Reproduce the lines below word for word, starting with the first line and going on through the line containing "center [55, 469].". Leave the pictures out of your copy.

Dataset excerpts
+++++
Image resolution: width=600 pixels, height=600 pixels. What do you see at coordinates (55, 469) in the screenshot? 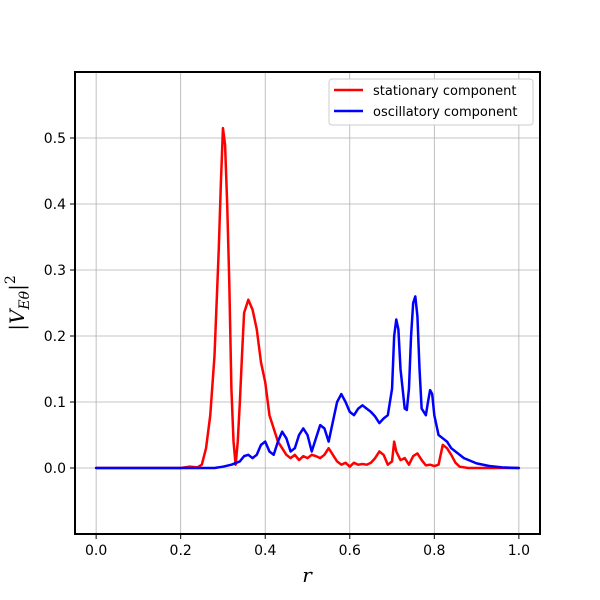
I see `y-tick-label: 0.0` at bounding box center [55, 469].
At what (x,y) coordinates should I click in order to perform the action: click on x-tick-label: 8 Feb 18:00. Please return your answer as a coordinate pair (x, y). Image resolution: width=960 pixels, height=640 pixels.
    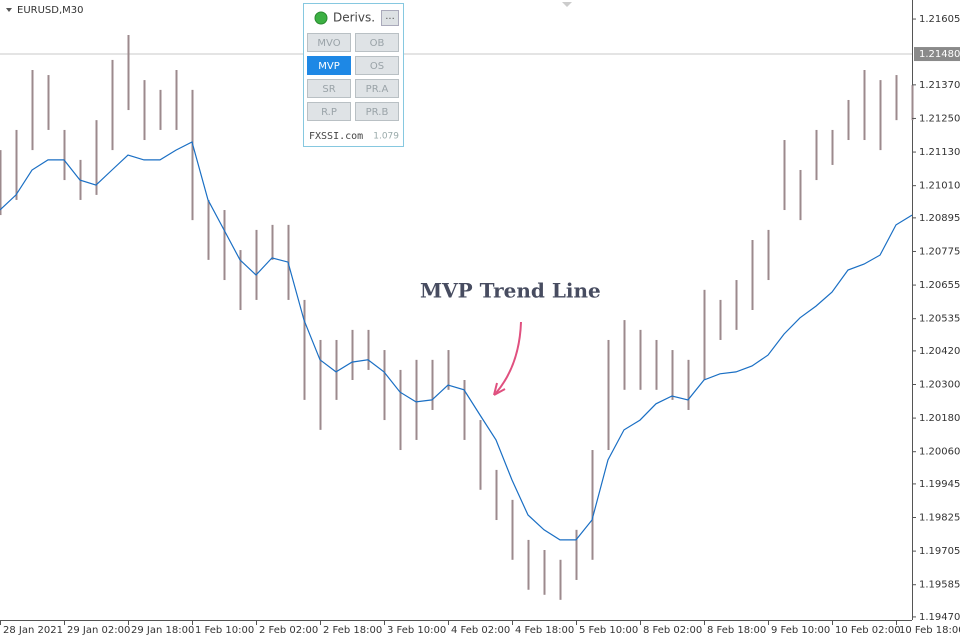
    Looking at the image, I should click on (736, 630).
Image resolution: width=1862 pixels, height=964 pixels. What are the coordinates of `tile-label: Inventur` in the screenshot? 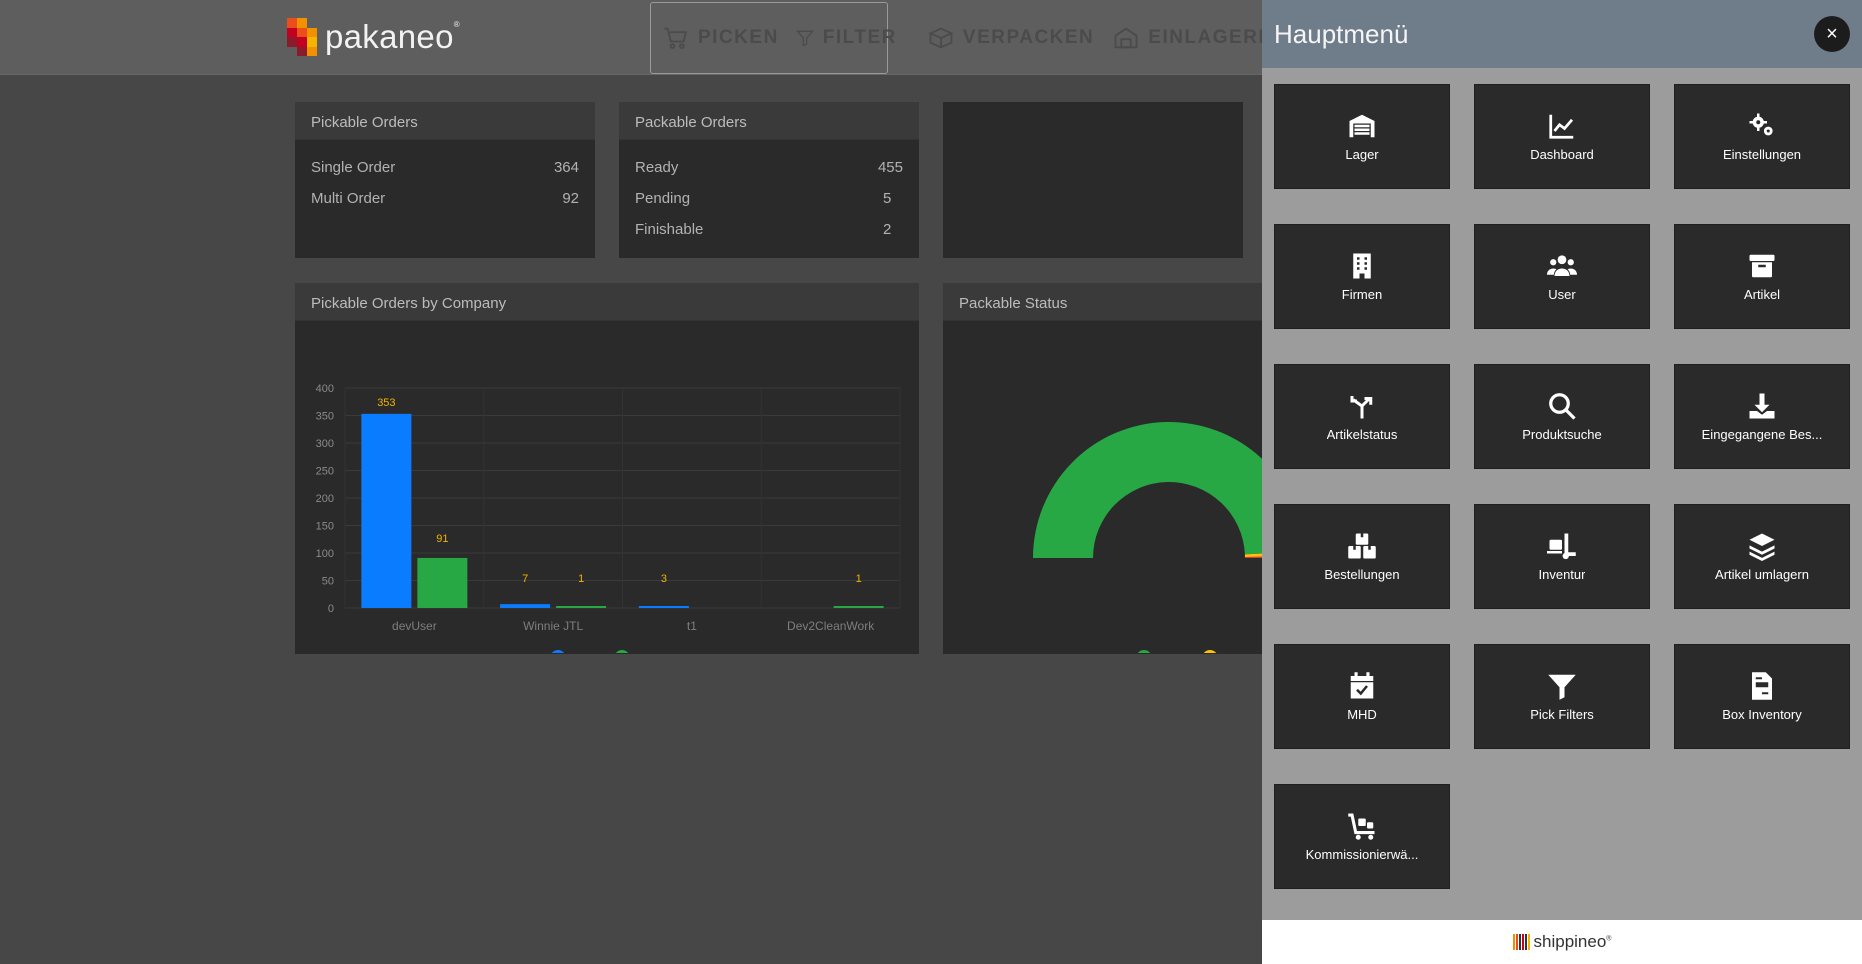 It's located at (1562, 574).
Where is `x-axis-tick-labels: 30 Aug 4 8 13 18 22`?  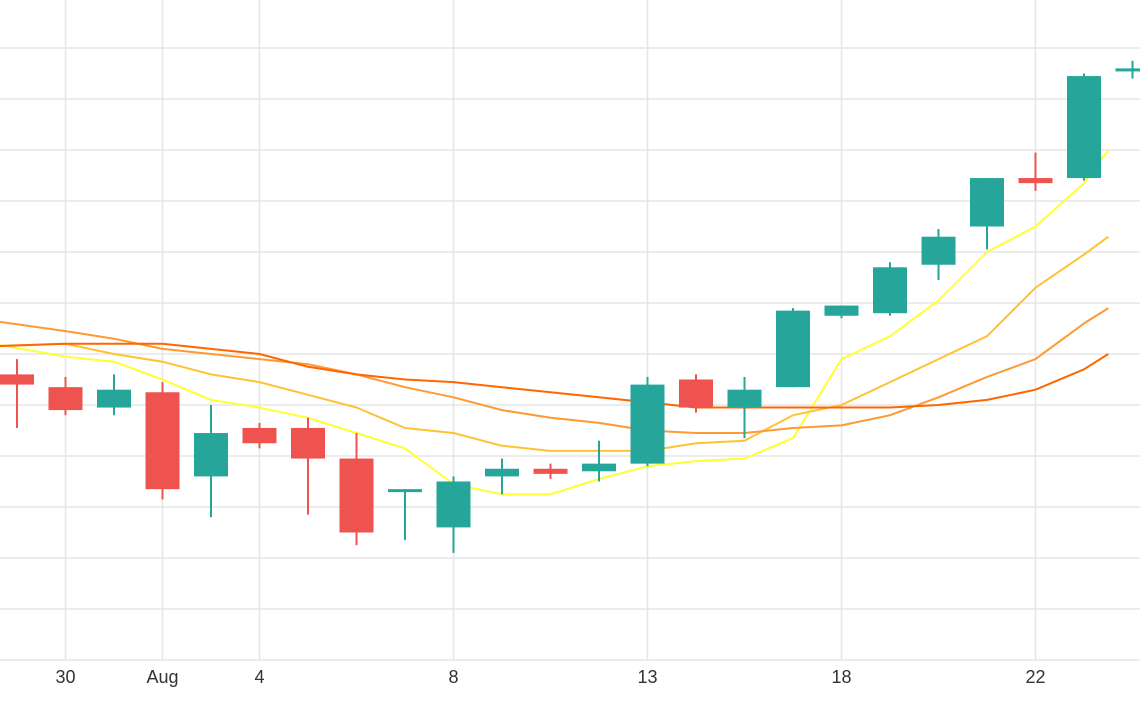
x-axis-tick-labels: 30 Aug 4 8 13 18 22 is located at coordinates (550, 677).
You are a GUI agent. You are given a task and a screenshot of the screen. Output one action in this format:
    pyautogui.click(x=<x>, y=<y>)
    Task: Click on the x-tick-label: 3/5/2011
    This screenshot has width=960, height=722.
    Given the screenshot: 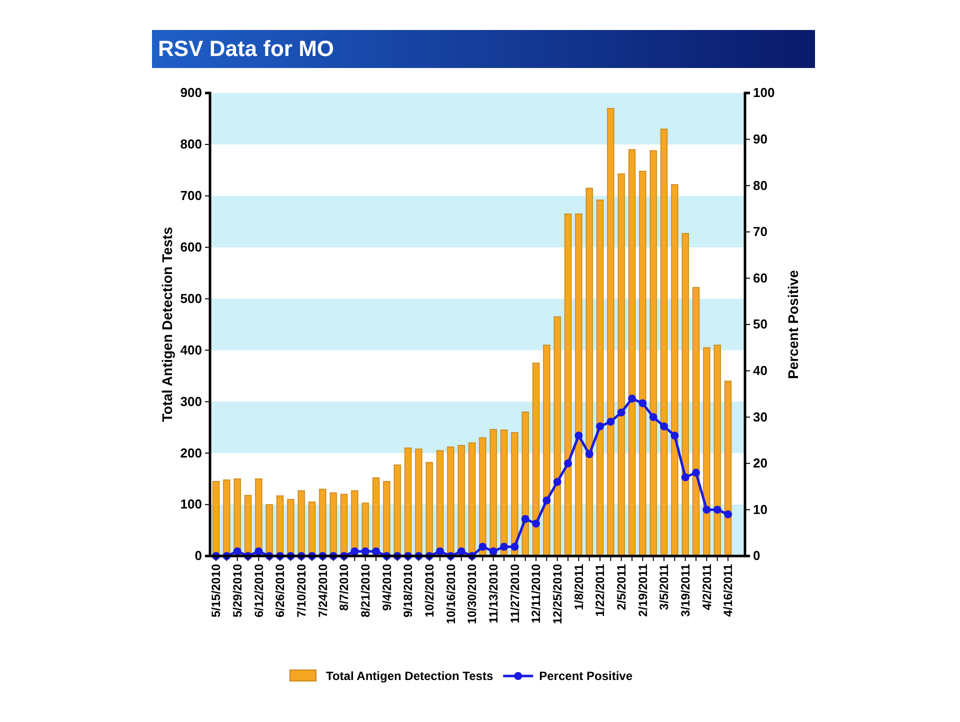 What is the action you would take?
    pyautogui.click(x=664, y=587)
+++++
| Solution for this exercise |
Image resolution: width=600 pixels, height=600 pixels. What do you see at coordinates (55, 469) in the screenshot? 
I see `y-tick-label: 0.0` at bounding box center [55, 469].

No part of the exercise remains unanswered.